====== Supplied material

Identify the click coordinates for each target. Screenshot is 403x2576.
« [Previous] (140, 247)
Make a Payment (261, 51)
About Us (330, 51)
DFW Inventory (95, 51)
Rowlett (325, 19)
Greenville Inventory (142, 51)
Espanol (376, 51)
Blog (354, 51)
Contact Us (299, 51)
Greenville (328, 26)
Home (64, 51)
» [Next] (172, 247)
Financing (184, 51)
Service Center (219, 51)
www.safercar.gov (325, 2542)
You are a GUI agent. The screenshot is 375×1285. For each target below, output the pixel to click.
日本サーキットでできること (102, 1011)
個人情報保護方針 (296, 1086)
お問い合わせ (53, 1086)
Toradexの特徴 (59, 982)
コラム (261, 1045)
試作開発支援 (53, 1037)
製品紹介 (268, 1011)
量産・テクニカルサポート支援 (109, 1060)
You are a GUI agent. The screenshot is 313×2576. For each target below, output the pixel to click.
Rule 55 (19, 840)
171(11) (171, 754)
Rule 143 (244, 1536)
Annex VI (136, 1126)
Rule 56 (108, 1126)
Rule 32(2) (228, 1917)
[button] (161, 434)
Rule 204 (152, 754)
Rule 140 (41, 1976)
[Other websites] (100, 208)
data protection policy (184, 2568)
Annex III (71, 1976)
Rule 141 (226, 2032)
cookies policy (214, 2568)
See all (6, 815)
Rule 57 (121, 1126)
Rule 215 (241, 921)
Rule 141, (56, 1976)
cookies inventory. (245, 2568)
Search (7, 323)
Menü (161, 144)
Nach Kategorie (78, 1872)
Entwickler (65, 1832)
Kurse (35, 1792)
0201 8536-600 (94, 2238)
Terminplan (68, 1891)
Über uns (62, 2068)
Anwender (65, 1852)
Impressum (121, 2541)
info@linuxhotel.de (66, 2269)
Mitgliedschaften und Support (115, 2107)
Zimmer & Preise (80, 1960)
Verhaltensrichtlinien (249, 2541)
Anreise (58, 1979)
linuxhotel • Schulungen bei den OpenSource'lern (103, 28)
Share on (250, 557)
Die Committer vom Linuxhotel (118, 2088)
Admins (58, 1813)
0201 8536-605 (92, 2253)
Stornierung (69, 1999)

============
====== Supplied material

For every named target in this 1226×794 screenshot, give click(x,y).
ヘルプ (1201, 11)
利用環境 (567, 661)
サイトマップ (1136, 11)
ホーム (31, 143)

============

■ What needs to be done ■
Duplicate the lines from the one containing "Rule 140 (41, 1976)" through the one containing "Impressum (121, 2541)", with both ends included.

■ Answer in full ■
Rule 140 (41, 1976)
[Other websites] (100, 208)
data protection policy (184, 2568)
Annex III (71, 1976)
Rule 141 (226, 2032)
cookies policy (214, 2568)
See all (6, 815)
Rule 57 (121, 1126)
Rule 215 (241, 921)
Rule 141, (56, 1976)
cookies inventory. (245, 2568)
Search (7, 323)
Menü (161, 144)
Nach Kategorie (78, 1872)
Entwickler (65, 1832)
Kurse (35, 1792)
0201 8536-600 (94, 2238)
Terminplan (68, 1891)
Über uns (62, 2068)
Anwender (65, 1852)
Impressum (121, 2541)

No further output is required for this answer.